Quilting has surely been made for millennia, but it’s never really possible to be precise with textiles, as a) they are well used within their own lifetimes and b) the degrading rate is quick. What we do know a bit about is the work of communities that built up around quilting and sewing in general over the last few centuries. One such community started around the mining areas of the north-west of England, when wives met in groups and formed quilting clubs. Ladies and ‘teenage’ girls came to these groups to make their family bed quilts and wedding trousseau, alongside other works that were sold as welcome contributions to the family income.
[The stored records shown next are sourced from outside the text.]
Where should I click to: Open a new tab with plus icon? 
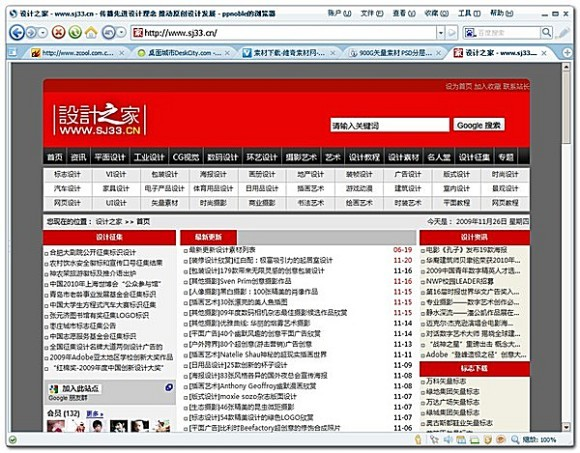coord(567,53)
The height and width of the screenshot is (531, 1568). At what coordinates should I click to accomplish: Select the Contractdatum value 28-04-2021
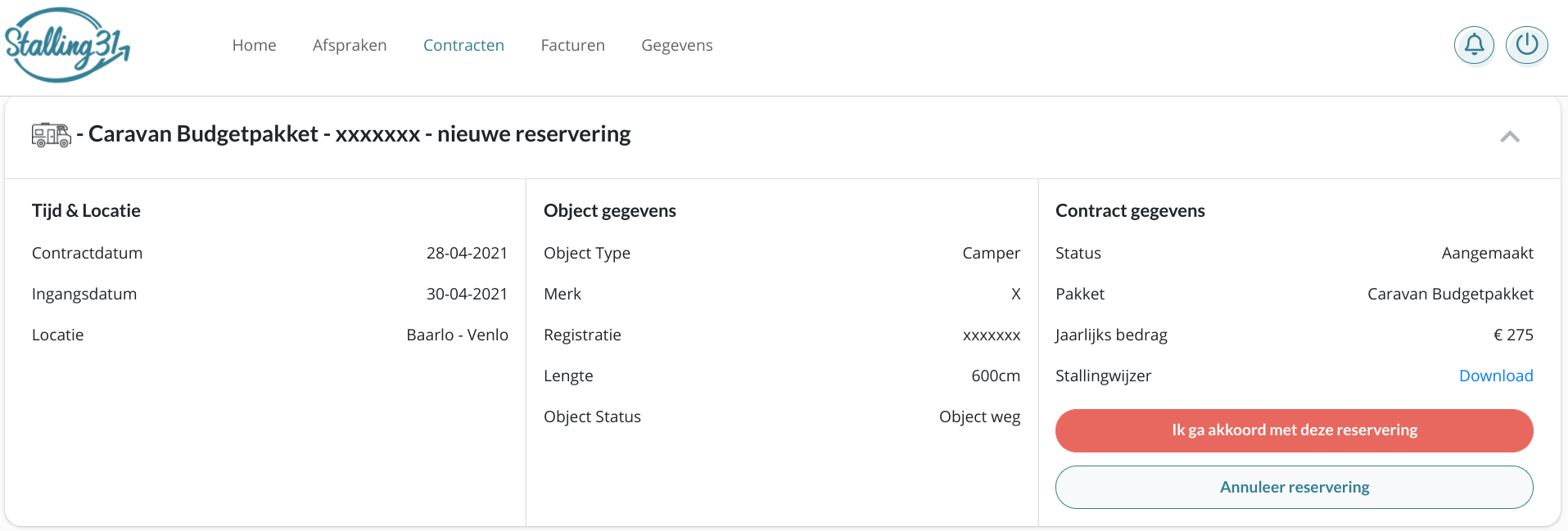[x=467, y=253]
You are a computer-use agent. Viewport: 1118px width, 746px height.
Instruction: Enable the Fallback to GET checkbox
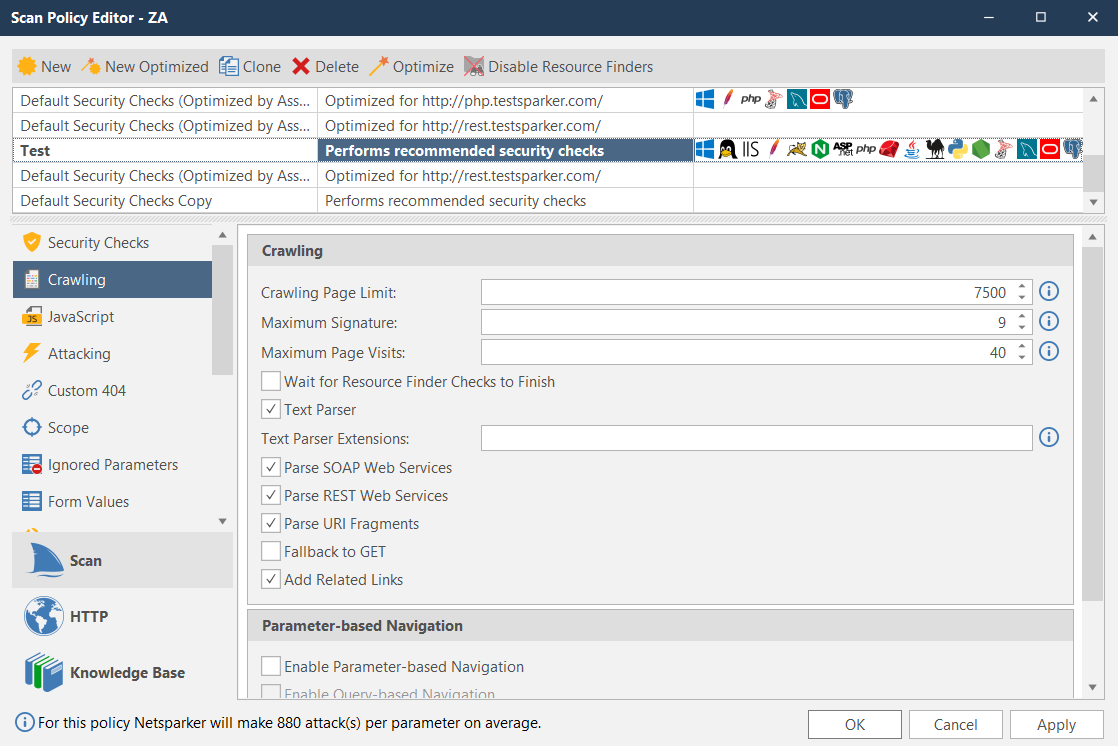271,552
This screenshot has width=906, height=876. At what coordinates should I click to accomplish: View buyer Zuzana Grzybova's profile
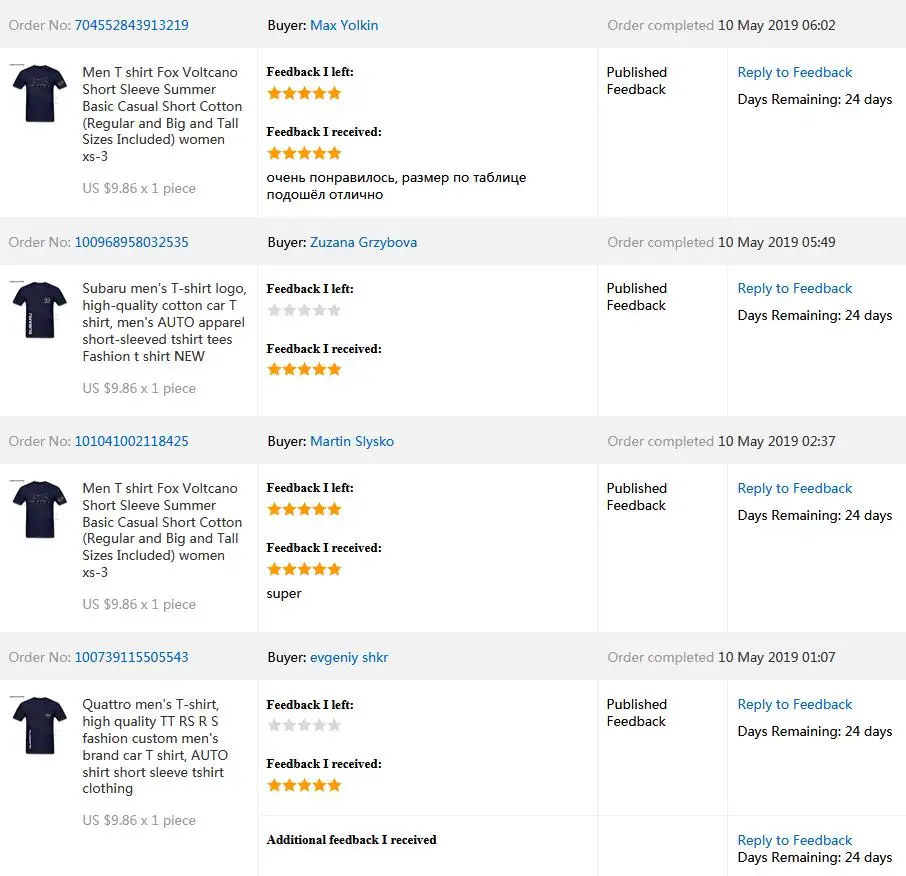(x=363, y=242)
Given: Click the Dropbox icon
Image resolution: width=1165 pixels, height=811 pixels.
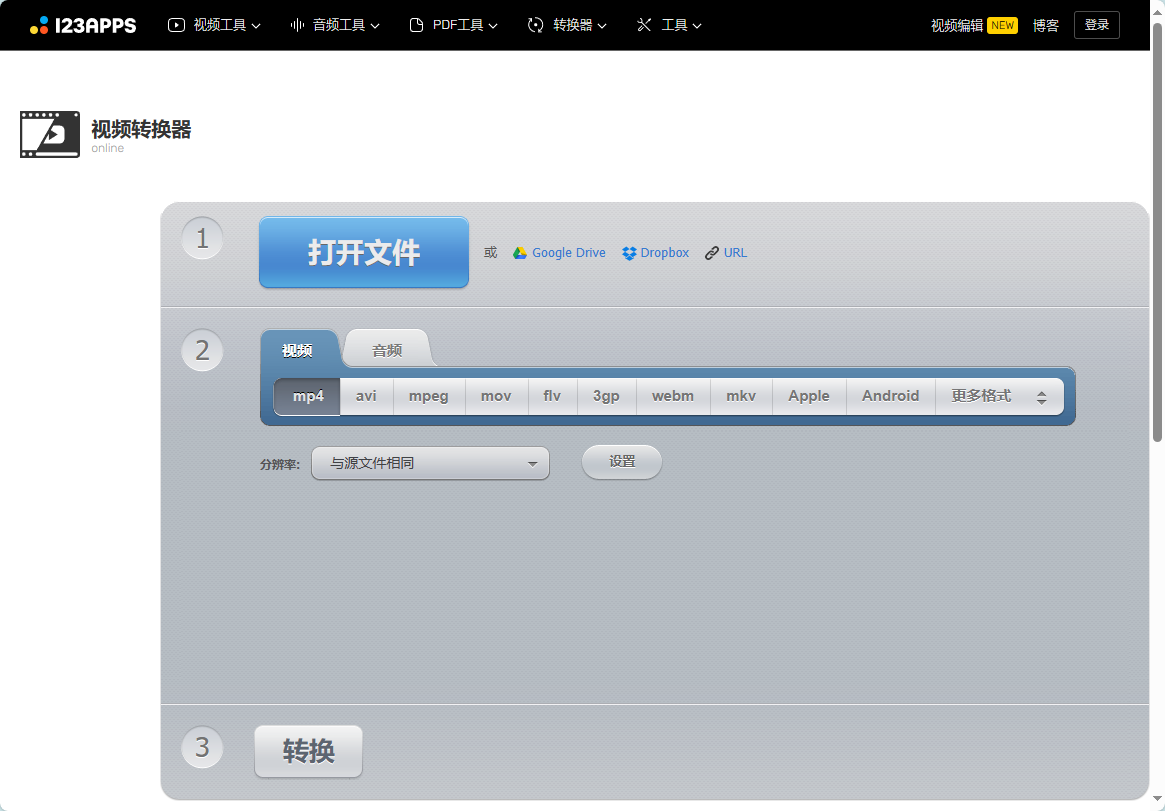Looking at the screenshot, I should point(628,252).
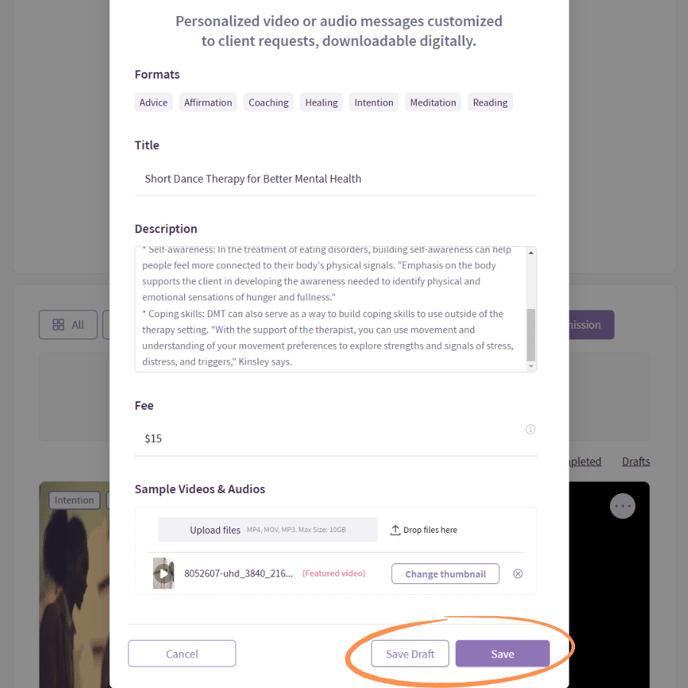Screen dimensions: 688x688
Task: Select the Healing format tag
Action: (x=321, y=102)
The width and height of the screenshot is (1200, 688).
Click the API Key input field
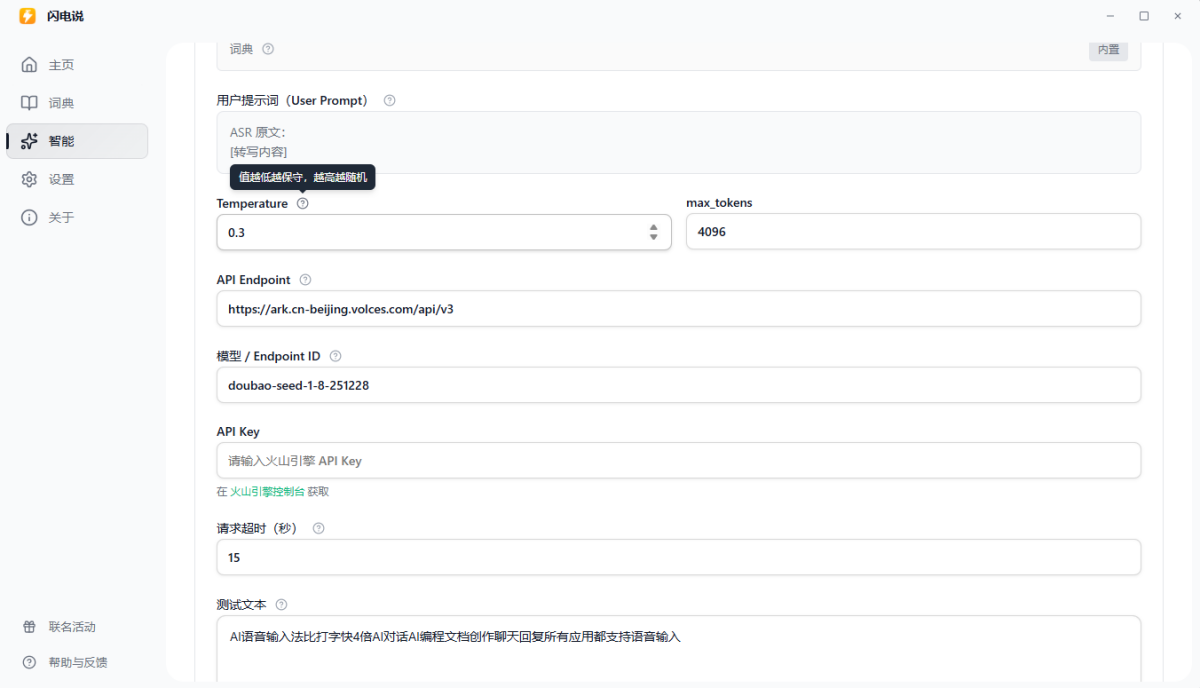[678, 461]
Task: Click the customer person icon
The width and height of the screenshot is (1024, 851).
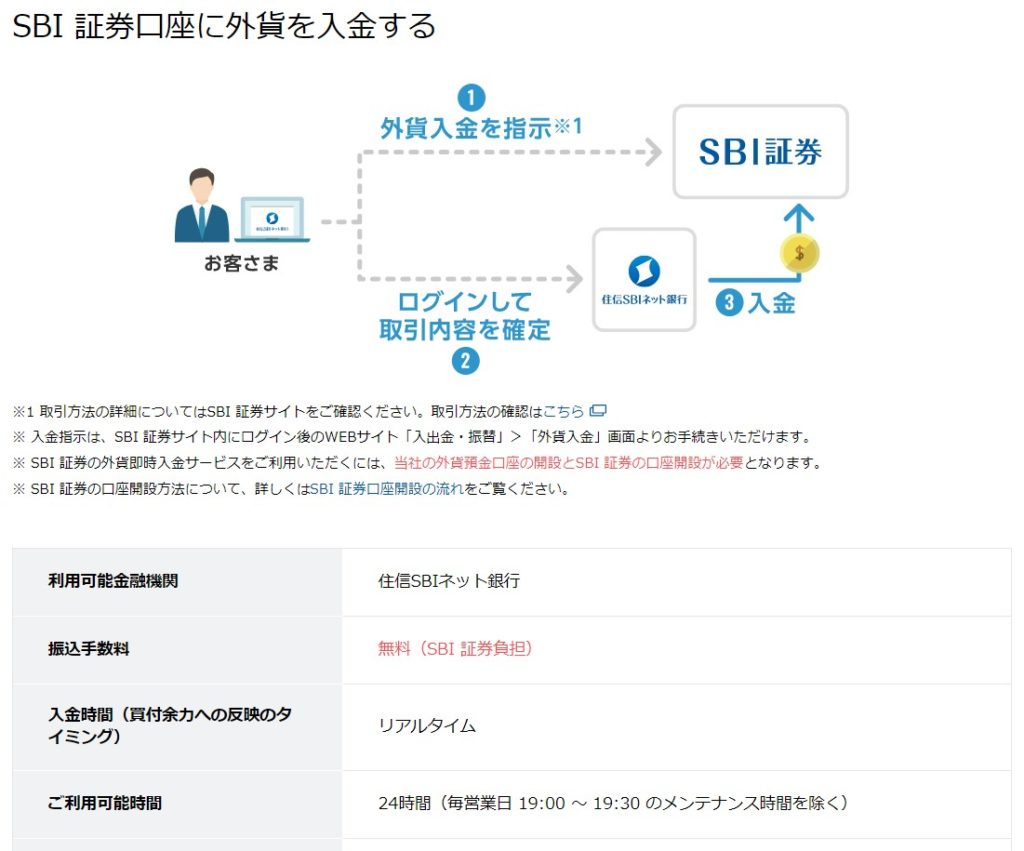Action: [201, 206]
As with all quilting, the materials, the designs and the patterns used were varied, and often personal. In Northumberland however, quilting became a proper business. The fabric for the top covers was made especially and very often stamped with a pattern for others, perhaps less skilled needlewomen, to quilt along the given lines. Many of these were simple two-toned colourings –say pink and white in wide stripes–or with a central medallion such as an eight pointed star, or saw-tooth edges, lovers’ knots, continuous cabling, twists or latticed borders.

Each of these motifs carries meaning and resonance for the community and the person who stitched them, much of which we know from research – memories, letters and other documentation.

The Beamish museum holds an annual quilt exhibition, and the Friends of.. have carefully documented the history and the surviving works of quilting in Northumberland and the north-east of England.